South Korea said later in the day it has assessed that North Korea's military reconnaissance satellite entered orbit, though the Joint Chiefs of Staff added that additional time and analysis are needed to determine whether it is working properly there.

North Korea's official media reported that the Malligyong-1 spy satellite successfully attained orbit, and leader Kim Jong Un was briefed on its operation during a visit to the control center.

North Korean leader Kim Jong Un (2nd from R) is pictured during a visit to the Pyongyang General Control Center of the National Aerospace Technology Administration on Nov. 22, 2023. (KCNA/Kyodo)

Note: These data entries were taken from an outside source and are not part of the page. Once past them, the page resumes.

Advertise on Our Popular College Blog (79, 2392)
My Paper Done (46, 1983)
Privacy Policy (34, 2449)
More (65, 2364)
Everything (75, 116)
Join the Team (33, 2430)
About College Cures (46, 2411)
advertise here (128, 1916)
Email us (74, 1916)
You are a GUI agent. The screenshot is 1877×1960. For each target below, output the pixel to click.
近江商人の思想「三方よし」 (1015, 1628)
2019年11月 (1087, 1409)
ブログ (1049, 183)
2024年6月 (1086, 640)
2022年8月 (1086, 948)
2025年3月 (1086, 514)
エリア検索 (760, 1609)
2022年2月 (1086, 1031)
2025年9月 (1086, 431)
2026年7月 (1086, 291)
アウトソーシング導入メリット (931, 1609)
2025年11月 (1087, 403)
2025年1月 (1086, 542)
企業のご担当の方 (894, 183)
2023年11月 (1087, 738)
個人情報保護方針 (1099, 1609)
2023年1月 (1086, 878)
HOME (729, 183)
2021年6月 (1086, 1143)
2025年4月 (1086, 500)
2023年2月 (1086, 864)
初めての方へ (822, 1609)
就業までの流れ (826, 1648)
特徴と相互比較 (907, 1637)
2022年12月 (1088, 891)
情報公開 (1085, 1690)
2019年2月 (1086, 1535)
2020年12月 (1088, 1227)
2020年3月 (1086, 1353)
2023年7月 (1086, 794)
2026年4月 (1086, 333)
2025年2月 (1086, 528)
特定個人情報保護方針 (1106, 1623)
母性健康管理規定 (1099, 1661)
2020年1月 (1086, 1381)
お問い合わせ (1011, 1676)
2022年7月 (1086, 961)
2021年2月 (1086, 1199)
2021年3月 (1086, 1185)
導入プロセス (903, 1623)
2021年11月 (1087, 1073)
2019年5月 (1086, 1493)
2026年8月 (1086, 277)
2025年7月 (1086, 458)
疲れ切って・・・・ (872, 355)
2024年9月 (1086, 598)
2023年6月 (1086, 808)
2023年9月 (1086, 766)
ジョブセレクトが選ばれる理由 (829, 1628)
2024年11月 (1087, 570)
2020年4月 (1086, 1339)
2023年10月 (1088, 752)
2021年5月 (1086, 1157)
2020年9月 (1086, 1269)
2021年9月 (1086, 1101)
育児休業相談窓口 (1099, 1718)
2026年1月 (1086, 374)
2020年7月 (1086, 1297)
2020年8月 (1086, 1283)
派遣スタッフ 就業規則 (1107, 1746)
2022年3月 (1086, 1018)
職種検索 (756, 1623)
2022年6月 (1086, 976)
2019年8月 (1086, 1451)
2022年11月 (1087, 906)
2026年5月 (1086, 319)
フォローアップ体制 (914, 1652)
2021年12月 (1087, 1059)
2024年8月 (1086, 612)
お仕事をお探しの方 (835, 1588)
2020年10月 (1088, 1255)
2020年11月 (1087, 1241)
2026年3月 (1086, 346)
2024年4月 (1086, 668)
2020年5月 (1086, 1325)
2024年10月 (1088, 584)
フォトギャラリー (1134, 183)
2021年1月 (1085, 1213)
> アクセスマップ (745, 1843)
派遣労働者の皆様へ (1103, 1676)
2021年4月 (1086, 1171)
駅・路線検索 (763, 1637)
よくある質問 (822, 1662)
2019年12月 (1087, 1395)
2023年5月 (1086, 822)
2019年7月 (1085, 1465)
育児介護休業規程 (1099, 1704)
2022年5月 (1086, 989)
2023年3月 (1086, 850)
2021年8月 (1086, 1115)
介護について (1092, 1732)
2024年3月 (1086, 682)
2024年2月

Kim also viewed aerospace photos of U.S. military bases in Guam, including the Anderson Air Force Base, sent from the satellite at the Pyongyang General Control Center of the National Aerospace Technology Administration, the Korean Central News Agency said.

The North Korean leader noted that the country's armed forces have acquired "'eyes' overlooking a very long distance," according to the report.

Meanwhile, the Group of Seven foreign ministers issued a statement condemning "in the strongest terms North Korea's launch using ballistic missile technology" as "this action poses a grave threat to the peace and stability of the region and beyond."

The new-type carrier rocket "Chollima-1" loaded with the reconnaissance satellite "Malligyong-1" is launched from the Sohae Satellite Launching Ground in Tongchang-ri in North Korea's northwest on Nov. 21, 2023. (KCNA/Kyodo)

"Any launch using ballistic missile technology, even if it is characterized as a military reconnaissance satellite, constitutes a clear, flagrant violation" of relevant U.N. Security Council resolutions, the G7 statement said.

The resolutions imposing economic sanctions on North Korea have banned the nation from using ballistic missile technology.

Amid growing speculation that Russia and North Korea have been bolstering military cooperation, the G7 ministers also said they are "deeply concerned about the potential for any transfer of nuclear- or ballistic missile-related technology to North Korea."